Copy the entries that follow, exactly and completely.
[Data shown]
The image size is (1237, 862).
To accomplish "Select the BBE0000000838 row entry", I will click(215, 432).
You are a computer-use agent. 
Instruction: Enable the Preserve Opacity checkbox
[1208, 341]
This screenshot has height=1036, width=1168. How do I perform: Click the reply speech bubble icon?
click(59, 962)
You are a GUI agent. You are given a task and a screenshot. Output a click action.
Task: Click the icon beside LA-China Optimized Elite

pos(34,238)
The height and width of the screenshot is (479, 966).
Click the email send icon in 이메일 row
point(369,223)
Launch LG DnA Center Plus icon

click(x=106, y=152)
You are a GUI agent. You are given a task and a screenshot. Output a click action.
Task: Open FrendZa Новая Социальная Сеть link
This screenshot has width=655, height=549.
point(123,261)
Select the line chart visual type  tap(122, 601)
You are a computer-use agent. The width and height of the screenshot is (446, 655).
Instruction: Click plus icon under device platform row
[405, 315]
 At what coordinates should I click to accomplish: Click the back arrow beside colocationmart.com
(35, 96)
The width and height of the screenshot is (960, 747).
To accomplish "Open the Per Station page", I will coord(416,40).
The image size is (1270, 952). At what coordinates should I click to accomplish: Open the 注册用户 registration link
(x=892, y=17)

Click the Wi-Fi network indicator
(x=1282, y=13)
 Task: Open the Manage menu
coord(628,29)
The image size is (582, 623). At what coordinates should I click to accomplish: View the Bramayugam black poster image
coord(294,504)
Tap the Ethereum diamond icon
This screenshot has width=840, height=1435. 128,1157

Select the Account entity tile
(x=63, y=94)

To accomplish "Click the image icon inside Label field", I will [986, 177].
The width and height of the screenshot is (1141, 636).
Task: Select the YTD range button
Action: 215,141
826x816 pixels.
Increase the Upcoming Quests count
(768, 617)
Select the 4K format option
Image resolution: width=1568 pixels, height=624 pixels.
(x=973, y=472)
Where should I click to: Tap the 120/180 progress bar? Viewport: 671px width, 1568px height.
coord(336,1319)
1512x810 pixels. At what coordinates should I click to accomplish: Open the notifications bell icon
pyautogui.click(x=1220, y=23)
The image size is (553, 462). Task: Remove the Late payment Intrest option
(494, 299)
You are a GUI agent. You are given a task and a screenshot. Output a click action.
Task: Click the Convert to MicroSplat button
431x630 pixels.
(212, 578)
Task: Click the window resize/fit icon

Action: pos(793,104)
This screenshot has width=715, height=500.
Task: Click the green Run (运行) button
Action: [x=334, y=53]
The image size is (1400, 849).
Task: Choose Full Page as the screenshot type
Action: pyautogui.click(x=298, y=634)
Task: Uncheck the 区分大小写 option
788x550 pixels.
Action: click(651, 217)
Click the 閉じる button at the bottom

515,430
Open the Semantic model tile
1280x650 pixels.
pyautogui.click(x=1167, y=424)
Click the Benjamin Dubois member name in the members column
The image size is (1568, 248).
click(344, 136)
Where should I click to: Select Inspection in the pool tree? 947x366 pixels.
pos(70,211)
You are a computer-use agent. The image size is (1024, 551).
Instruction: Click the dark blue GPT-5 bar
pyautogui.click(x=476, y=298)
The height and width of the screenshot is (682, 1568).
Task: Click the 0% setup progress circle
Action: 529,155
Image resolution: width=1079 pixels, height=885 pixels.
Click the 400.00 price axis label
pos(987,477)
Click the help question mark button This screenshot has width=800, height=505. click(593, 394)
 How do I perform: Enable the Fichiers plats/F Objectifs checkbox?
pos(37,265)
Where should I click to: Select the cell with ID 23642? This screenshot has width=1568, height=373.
[/Data shown]
Answer box |
The image size is (1237, 862).
To accomplish "Select the BBE0000000838 row entry", I will click(215, 432).
You are a computer-use agent. 
Instruction: Enable the Preserve Opacity checkbox
[1208, 341]
This screenshot has height=1036, width=1168. How do I perform: Click the reply speech bubble icon?
click(59, 962)
You are a GUI agent. You are given a task and a screenshot. Output a click action.
Task: Click the icon beside LA-China Optimized Elite

pos(34,238)
The height and width of the screenshot is (479, 966).
Click the email send icon in 이메일 row
point(369,223)
Launch LG DnA Center Plus icon

click(x=106, y=152)
You are a GUI agent. You are given a task and a screenshot. Output a click action.
Task: Open FrendZa Новая Социальная Сеть link
This screenshot has width=655, height=549.
point(123,261)
Select the line chart visual type  tap(122, 601)
You are a computer-use agent. The width and height of the screenshot is (446, 655).
Instruction: Click plus icon under device platform row
[405, 315]
 At what coordinates should I click to accomplish: Click the back arrow beside colocationmart.com
(35, 96)
The width and height of the screenshot is (960, 747).
To accomplish "Open the Per Station page", I will coord(416,40).
The image size is (1270, 952). At what coordinates should I click to accomplish: Open the 注册用户 registration link
(x=892, y=17)

Click the Wi-Fi network indicator
(x=1282, y=13)
 Task: Open the Manage menu
coord(628,29)
The image size is (582, 623). At what coordinates should I click to accomplish: View the Bramayugam black poster image
coord(294,504)
Tap the Ethereum diamond icon
This screenshot has width=840, height=1435. 128,1157

Select the Account entity tile
(x=63, y=94)

To accomplish "Click the image icon inside Label field", I will [986, 177].
The width and height of the screenshot is (1141, 636).
Task: Select the YTD range button
Action: 215,141
826x816 pixels.
Increase the Upcoming Quests count
(768, 617)
Select the 4K format option
Image resolution: width=1568 pixels, height=624 pixels.
(x=973, y=472)
Where should I click to: Tap the 120/180 progress bar? Viewport: 671px width, 1568px height.
coord(336,1319)
1512x810 pixels. At what coordinates should I click to accomplish: Open the notifications bell icon
pyautogui.click(x=1220, y=23)
The image size is (553, 462). Task: Remove the Late payment Intrest option
(494, 299)
You are a GUI agent. You are given a task and a screenshot. Output a click action.
Task: Click the Convert to MicroSplat button
431x630 pixels.
(212, 578)
Task: Click the window resize/fit icon

Action: pos(793,104)
This screenshot has width=715, height=500.
Task: Click the green Run (运行) button
Action: [x=334, y=53]
The image size is (1400, 849).
Task: Choose Full Page as the screenshot type
Action: pyautogui.click(x=298, y=634)
Task: Uncheck the 区分大小写 option
788x550 pixels.
Action: click(651, 217)
Click the 閉じる button at the bottom

515,430
Open the Semantic model tile
1280x650 pixels.
pyautogui.click(x=1167, y=424)
Click the Benjamin Dubois member name in the members column
The image size is (1568, 248).
click(344, 136)
Where should I click to: Select Inspection in the pool tree? 947x366 pixels.
pos(70,211)
You are a computer-use agent. The image size is (1024, 551).
Instruction: Click the dark blue GPT-5 bar
pyautogui.click(x=476, y=298)
The height and width of the screenshot is (682, 1568).
Task: Click the 0% setup progress circle
Action: 529,155
Image resolution: width=1079 pixels, height=885 pixels.
Click the 400.00 price axis label
pos(987,477)
Click the help question mark button This screenshot has width=800, height=505. click(593, 394)
 How do I perform: Enable the Fichiers plats/F Objectifs checkbox?
pos(37,265)
Where should I click to: Select the cell with ID 23642? This screenshot has width=1568, height=373.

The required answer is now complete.